As an example, convert the wavelength axis of laser{.r} to frequencies. As the wavelengths are in nanometers, and the frequencies are easiest expressed in terahertz, an additional conversion factor of 1000 is needed:

laser

wavelengths <- wl(laser)
frequencies <- 2.998e8 / wavelengths / 1000
wl(laser) <- frequencies
labels(laser, ".wavelength") <- "f / THz"
laser
rm(laser)

You can also accomplish these steps in a single line, e.g.,

wl(laser, "f / THz") <- frequencies

and

wl(laser) <- list(wl = frequencies, label = "f / THz")

see ?wl<- for more information.

Ordering the Wavelength Axis {#sec:wl-sort}

\mFun{wl_sort(){.r}} If the wavelength axis of an object needs reordering (e.g., after collapse(){.r}), wl_sort(){.r} can be used:

barb <- collapse(barbiturates[1:3])
wl(barb)

barb <- wl_sort(barb)
wl(barb)

Conversion to Long- and Wide-Format `data.frame`{.r}s {#sec:conv-long-form}

\mFun{as.data.frame(){.r}} The function as.data.frame(){.r} extracts the @data{.r} slot as a data.frame{.r}:

flu <- flu[, , 400 ~ 407] # make a small and handy version of the flu data set
as.data.frame(flu)

colnames(as.data.frame(flu))

as.data.frame(flu)$spc

Note that the spectra matrix is still a matrix inside column $spc{.r}.

\mFun{$.{.r}, $..{.r}} Function as.data.frame(){.r} and the abbreviations $.{.r} and $..{.r} retrieve the usual wide format data.frame{.r}s:

flu$.

flu$..

\mFun{[[]]} If another subset of colums needs to be extracted, use [[]]:

flu[[, c("c", "spc")]]

This can be combined with extracting certain spectra and wavelengths, see \@ref(sec:conv-matrix).

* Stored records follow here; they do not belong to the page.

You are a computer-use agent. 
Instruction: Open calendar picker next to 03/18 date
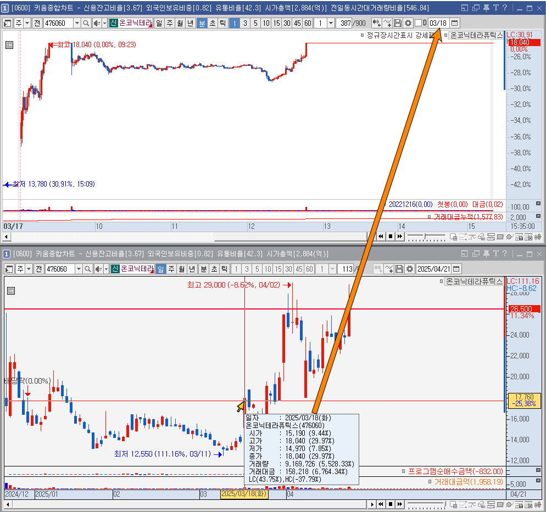pos(455,23)
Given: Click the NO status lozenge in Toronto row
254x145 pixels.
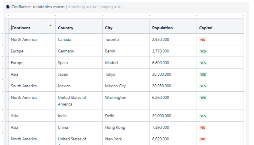Looking at the screenshot, I should 203,40.
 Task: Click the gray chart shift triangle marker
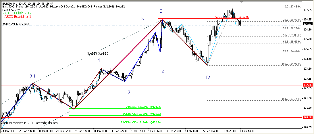pos(241,1)
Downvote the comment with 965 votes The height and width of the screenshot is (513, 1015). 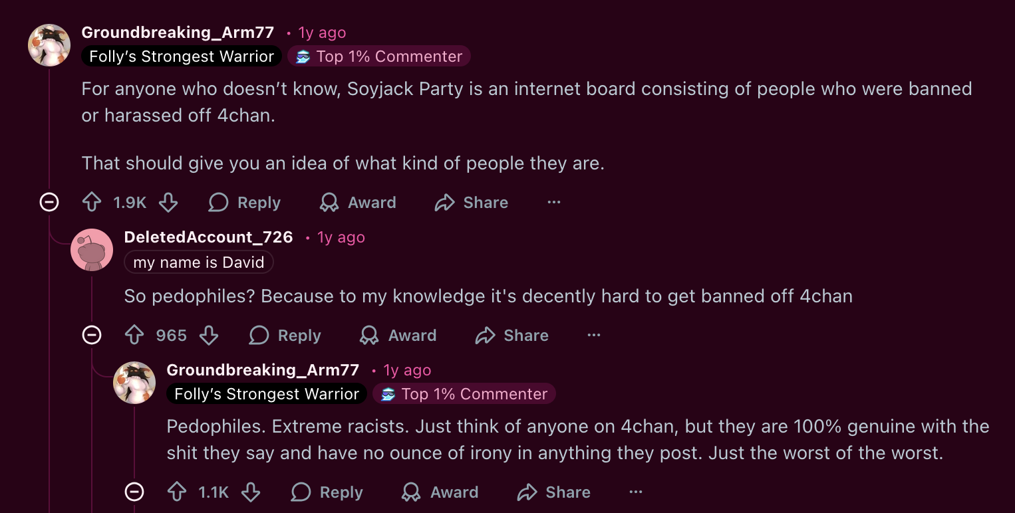click(x=209, y=336)
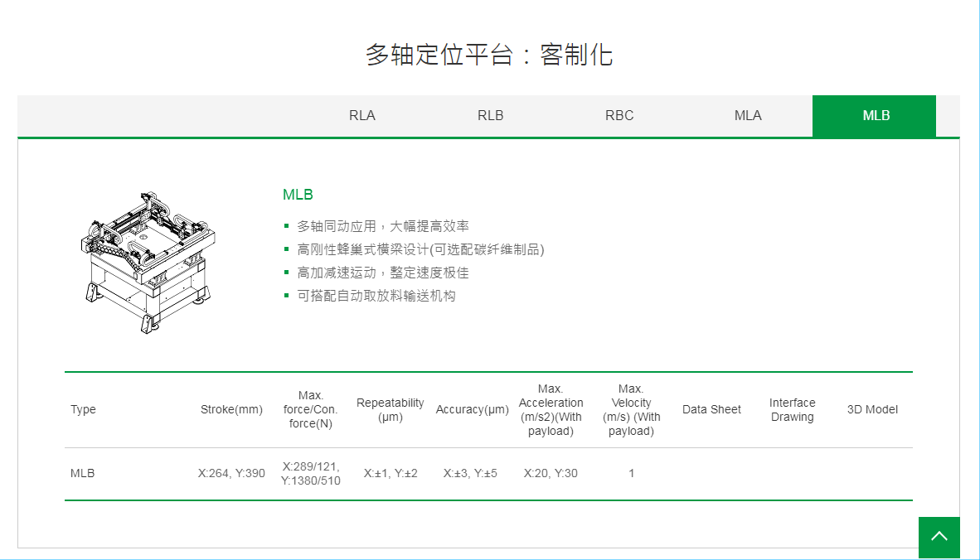Click the green MLB heading
980x560 pixels.
pos(298,195)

\mFun{as.t.df(){.r}} The transpose of a wide format data.frame{.r} can be obtained by as.t.df(){.r}. For further examples, see the discussion of package ggplot2 in the plotting vignette.

as.t.df(apply(flu, 2, mean_pm_sd))

\mFun{as.long.df(){.r}} Some functions need the data in an unstacked or long-format data.frame{.r}. The function as.long.df(){.r} is the appropriate conversion function.

head(as.long.df(flu), 20)

Conversion to Matrix {#sec:conv-matrix}

\mFun{as.matrix(){.r}, [[]]} To obtain the spectral data as a matrix, simply use the [[]] extractor:

flu[[]]

class(flu[[]])

Operator [[]] takes the same arguments as [], and can be used to extract a matrix containing parts of the spectra matrix:

flu[[1:3, , 406 ~ 407]]

If wavelengths or indices for the columns to extract are given, a data.frame{.r} is returned instead of a matrix:

flu[[1:3, c("filename", "spc"), 406 ~ 407]]

Creating a hyperSpec Object, Data Import and Export {#sec:create}

Package hyperSpec comes with filters for a variety of file formats. These are discussed in detail in a separate fileio vignette. Here we just mention a couple of basic operations.

Creating a `hyperSpec` Object from Spectra Matrix and Wavelength Vector

If the data is in R's workspace, a hyperSpec object is created by:

spc <- new("hyperSpec", spc = spectra.matrix, wavelength = wavelength.vector, data = extra.data)

The most frequently needed arguments are:

spc The spectra matrix; may be a matrix or a data.frame.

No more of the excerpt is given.